Jesienna plucha to wymarzony czas dla sklepów obuwniczych, bo wówczas wiele osób zmienia buty na nowe.  To również okazja aby sprawdzić, który sklep traktuje nas poważnie i w razie problemów wymieni wadliwe obuwie na nowe.
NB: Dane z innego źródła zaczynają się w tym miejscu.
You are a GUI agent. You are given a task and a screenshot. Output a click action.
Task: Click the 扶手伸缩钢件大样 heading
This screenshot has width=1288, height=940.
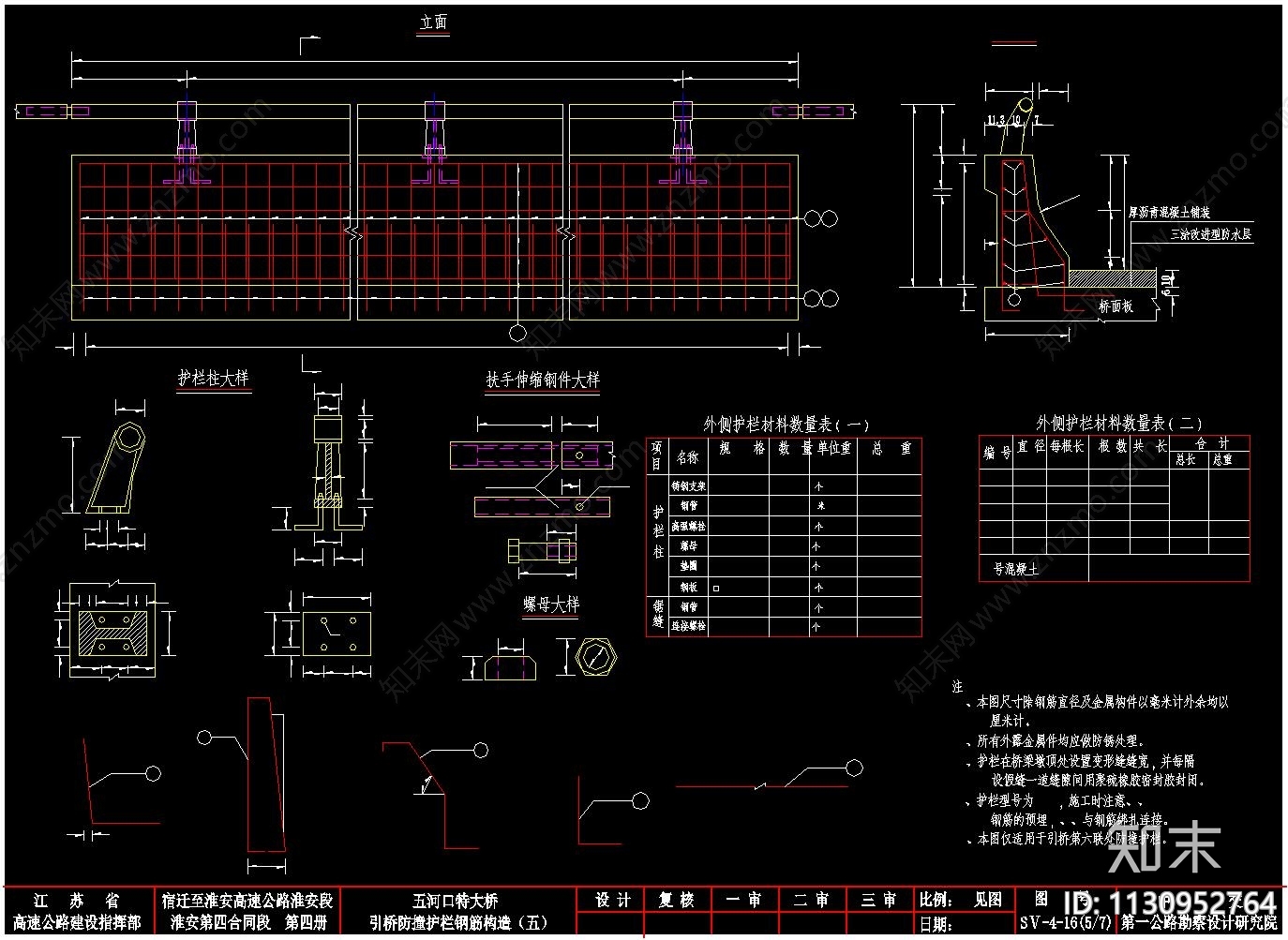(x=542, y=380)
Wiesz coś więcej na ten temat? Napisz do nas

Nasza czytelniczka 23 września za blisko 200 złotych zakupiła parę butów w sklepie obuwniczym w Galerii Młyńskiej. Wymarzony zakup szybko okazał się źródłem problemów. – Zdążyłam je założyć tylko raz. Po kilku godzinach używania tak zafarbowały skarpetki, że nadawały się tylko do kosza – mówi pani Magda. Buty trafiły do reklamacji, 14 października przyszła odpowiedź. – W ocenianym obuwiu nie stwierdzam wad. Obuwie jest zgodne z umową a sprzedawca nie ponosi odpowiedzialności za powstały dyskomfort w użytkowaniu obuwia. Po dokonaniu badań w skali szarej strefy do zabarwień bieli stwierdzam, iż nieznaczne farbowanie mieści się w normie i obuwie nadaje się do dalszego użytkowania – pisze w piśmie Grzegorz Kukułka, specjalista ds. oceny jakości i reklamacji obuwia w firmie NG2. – Mając na uwadze dobro użytkownika proponuję dodatkowo upust cenowy za powstały dyskomfort w użytkowaniu lub zakup środków do dodatkowej impregnacji materiałowej, która to znacząco poprawi dyskomfort w użytkowaniu obuwia – dodaje. Jak zauważa Joanna Urban, Powiatowy Rzecznik Praw Konsumentów w Raciborzu, firma obuwnicza najprawdopodobniej takim zachowanie chce zniechęcić klientkę do dochodzenia swoich praw. – W piśmie pracownik proponuje rabat, czyli tak naprawdę polubowne załatwienie sprawy. Można przypuszczać, że zdaje sobie sprawę z tego, że buty nie są tak naprawdę bez wad – wyjaśnia urzędniczka. Co zrobić w takim przypadku? Każdy klient nawet gdy spotka się z odmową wymiany obuwia, może zwrócić się właśnie do Powiatowego Rzecznika Praw Konsumenta, który zleci ponowne rozpatrzenie reklamacji. Gdy to nie poskutkuje, pomoże nam wystąpić na drogę sądową. – Tak naprawdę, na tę chwilę nie mam ani butów ani pieniędzy. Następnym razem wybiorę inny sklep, gdzie bez problemu wymieniają wadliwe obuwie – mówi nasza czytelniczka.